Assigned task: The complete set of records should be given again verbatim.

Records:
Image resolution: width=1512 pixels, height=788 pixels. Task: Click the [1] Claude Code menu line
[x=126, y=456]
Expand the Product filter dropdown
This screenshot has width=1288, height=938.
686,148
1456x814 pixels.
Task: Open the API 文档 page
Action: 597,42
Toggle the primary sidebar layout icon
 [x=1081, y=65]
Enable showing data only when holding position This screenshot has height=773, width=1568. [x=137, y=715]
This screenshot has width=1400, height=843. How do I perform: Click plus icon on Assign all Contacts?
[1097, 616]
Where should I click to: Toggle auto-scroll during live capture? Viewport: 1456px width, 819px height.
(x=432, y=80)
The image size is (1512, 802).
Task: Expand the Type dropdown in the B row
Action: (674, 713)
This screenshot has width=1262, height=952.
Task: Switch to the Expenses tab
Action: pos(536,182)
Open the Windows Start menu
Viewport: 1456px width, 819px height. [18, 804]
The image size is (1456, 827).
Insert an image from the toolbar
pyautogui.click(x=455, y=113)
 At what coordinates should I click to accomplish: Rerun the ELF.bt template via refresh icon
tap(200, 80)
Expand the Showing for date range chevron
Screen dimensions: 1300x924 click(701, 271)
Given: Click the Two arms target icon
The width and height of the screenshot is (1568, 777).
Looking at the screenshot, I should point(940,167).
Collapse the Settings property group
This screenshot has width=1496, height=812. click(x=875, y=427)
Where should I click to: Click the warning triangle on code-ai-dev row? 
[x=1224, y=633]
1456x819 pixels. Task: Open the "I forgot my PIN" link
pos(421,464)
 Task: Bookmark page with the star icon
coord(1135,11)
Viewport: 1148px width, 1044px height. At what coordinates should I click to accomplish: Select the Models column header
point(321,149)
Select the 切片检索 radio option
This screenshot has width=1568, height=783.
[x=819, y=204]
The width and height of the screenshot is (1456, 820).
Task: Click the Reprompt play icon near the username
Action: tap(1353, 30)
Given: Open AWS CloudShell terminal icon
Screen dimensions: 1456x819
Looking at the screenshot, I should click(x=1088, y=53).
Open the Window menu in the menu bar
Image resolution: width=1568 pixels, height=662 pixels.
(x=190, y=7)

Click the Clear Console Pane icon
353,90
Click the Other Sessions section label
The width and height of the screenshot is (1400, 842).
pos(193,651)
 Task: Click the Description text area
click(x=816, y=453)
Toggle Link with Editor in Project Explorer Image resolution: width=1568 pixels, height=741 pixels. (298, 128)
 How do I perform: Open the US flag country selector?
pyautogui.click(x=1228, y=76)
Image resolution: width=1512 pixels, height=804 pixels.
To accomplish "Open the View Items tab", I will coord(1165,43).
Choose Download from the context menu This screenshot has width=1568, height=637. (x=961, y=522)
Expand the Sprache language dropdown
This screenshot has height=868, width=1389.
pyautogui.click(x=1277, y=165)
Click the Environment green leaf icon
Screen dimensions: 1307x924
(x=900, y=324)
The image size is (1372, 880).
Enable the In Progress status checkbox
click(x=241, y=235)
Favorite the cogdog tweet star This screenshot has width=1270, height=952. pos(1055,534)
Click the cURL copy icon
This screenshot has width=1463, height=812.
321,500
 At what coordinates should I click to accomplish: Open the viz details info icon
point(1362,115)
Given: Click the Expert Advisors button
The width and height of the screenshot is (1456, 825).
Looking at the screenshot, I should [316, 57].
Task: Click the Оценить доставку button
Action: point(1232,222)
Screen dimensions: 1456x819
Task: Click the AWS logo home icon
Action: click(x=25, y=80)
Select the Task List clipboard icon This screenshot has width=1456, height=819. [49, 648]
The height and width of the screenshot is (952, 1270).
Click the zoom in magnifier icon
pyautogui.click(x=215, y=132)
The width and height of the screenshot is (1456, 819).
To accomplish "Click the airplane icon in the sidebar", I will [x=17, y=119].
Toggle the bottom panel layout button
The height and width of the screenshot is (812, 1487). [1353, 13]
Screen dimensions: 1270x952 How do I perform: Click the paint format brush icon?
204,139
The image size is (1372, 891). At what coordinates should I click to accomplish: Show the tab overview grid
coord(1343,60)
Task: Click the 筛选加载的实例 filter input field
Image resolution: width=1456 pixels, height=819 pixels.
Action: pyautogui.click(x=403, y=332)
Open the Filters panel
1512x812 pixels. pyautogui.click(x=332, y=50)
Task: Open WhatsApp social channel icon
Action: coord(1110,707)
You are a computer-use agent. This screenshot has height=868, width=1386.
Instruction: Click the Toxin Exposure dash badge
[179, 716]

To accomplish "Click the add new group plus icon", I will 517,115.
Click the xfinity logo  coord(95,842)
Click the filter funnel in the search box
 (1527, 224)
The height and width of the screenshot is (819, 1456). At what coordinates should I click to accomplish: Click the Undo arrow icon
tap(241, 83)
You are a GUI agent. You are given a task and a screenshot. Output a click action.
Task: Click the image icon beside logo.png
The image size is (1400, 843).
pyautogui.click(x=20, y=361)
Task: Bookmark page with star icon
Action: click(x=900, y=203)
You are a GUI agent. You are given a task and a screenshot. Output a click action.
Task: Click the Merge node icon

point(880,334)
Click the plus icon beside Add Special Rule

Solution to the exercise:
Image resolution: width=1512 pixels, height=788 pixels. Task: Click the [1] Claude Code menu line
[x=126, y=456]
Expand the Product filter dropdown
This screenshot has width=1288, height=938.
686,148
1456x814 pixels.
Task: Open the API 文档 page
Action: 597,42
Toggle the primary sidebar layout icon
 [x=1081, y=65]
Enable showing data only when holding position This screenshot has height=773, width=1568. [x=137, y=715]
This screenshot has width=1400, height=843. How do I perform: Click plus icon on Assign all Contacts?
[1097, 616]
Where should I click to: Toggle auto-scroll during live capture? Viewport: 1456px width, 819px height.
(x=432, y=80)
The image size is (1512, 802).
Task: Expand the Type dropdown in the B row
Action: (674, 713)
This screenshot has width=1262, height=952.
Task: Switch to the Expenses tab
Action: pos(536,182)
Open the Windows Start menu
Viewport: 1456px width, 819px height. [18, 804]
The image size is (1456, 827).
Insert an image from the toolbar
pyautogui.click(x=455, y=113)
 At what coordinates should I click to accomplish: Rerun the ELF.bt template via refresh icon
tap(200, 80)
Expand the Showing for date range chevron
Screen dimensions: 1300x924 click(701, 271)
Given: Click the Two arms target icon
The width and height of the screenshot is (1568, 777).
Looking at the screenshot, I should point(940,167).
Collapse the Settings property group
This screenshot has width=1496, height=812. click(x=875, y=427)
Where should I click to: Click the warning triangle on code-ai-dev row? 
[x=1224, y=633]
1456x819 pixels. Task: Open the "I forgot my PIN" link
pos(421,464)
 Task: Bookmark page with the star icon
coord(1135,11)
Viewport: 1148px width, 1044px height. At what coordinates should I click to accomplish: Select the Models column header
point(321,149)
Select the 切片检索 radio option
This screenshot has width=1568, height=783.
[x=819, y=204]
The width and height of the screenshot is (1456, 820).
Task: Click the Reprompt play icon near the username
Action: tap(1353, 30)
Given: Open AWS CloudShell terminal icon
Screen dimensions: 1456x819
Looking at the screenshot, I should click(x=1088, y=53).
Open the Window menu in the menu bar
Image resolution: width=1568 pixels, height=662 pixels.
(x=190, y=7)

Click the Clear Console Pane icon
353,90
Click the Other Sessions section label
The width and height of the screenshot is (1400, 842).
pos(193,651)
 Task: Click the Description text area
click(x=816, y=453)
Toggle Link with Editor in Project Explorer Image resolution: width=1568 pixels, height=741 pixels. (298, 128)
 How do I perform: Open the US flag country selector?
pyautogui.click(x=1228, y=76)
Image resolution: width=1512 pixels, height=804 pixels.
To accomplish "Open the View Items tab", I will coord(1165,43).
Choose Download from the context menu This screenshot has width=1568, height=637. (x=961, y=522)
Expand the Sprache language dropdown
This screenshot has height=868, width=1389.
pyautogui.click(x=1277, y=165)
Click the Environment green leaf icon
Screen dimensions: 1307x924
(x=900, y=324)
The image size is (1372, 880).
Enable the In Progress status checkbox
click(x=241, y=235)
Favorite the cogdog tweet star This screenshot has width=1270, height=952. pos(1055,534)
Click the cURL copy icon
This screenshot has width=1463, height=812.
321,500
 At what coordinates should I click to accomplish: Open the viz details info icon
point(1362,115)
Given: Click the Expert Advisors button
The width and height of the screenshot is (1456, 825).
Looking at the screenshot, I should [316, 57].
Task: Click the Оценить доставку button
Action: point(1232,222)
Screen dimensions: 1456x819
Task: Click the AWS logo home icon
Action: click(x=25, y=80)
Select the Task List clipboard icon This screenshot has width=1456, height=819. [49, 648]
The height and width of the screenshot is (952, 1270).
Click the zoom in magnifier icon
pyautogui.click(x=215, y=132)
The width and height of the screenshot is (1456, 819).
To accomplish "Click the airplane icon in the sidebar", I will [x=17, y=119].
Toggle the bottom panel layout button
The height and width of the screenshot is (812, 1487). [1353, 13]
Screen dimensions: 1270x952 How do I perform: Click the paint format brush icon?
204,139
The image size is (1372, 891). At what coordinates should I click to accomplish: Show the tab overview grid
coord(1343,60)
Task: Click the 筛选加载的实例 filter input field
Image resolution: width=1456 pixels, height=819 pixels.
Action: pyautogui.click(x=403, y=332)
Open the Filters panel
1512x812 pixels. pyautogui.click(x=332, y=50)
Task: Open WhatsApp social channel icon
Action: coord(1110,707)
You are a computer-use agent. This screenshot has height=868, width=1386.
Instruction: Click the Toxin Exposure dash badge
[179, 716]

To accomplish "Click the add new group plus icon", I will 517,115.
Click the xfinity logo  coord(95,842)
Click the filter funnel in the search box
 (1527, 224)
The height and width of the screenshot is (819, 1456). At what coordinates should I click to accomplish: Click the Undo arrow icon
tap(241, 83)
You are a GUI agent. You are given a task and a screenshot. Output a click action.
Task: Click the image icon beside logo.png
The image size is (1400, 843).
pyautogui.click(x=20, y=361)
Task: Bookmark page with star icon
Action: click(x=900, y=203)
You are a GUI agent. You are given a task and a screenshot. Output a click action.
Task: Click the Merge node icon

point(880,334)
Click the plus icon beside Add Special Rule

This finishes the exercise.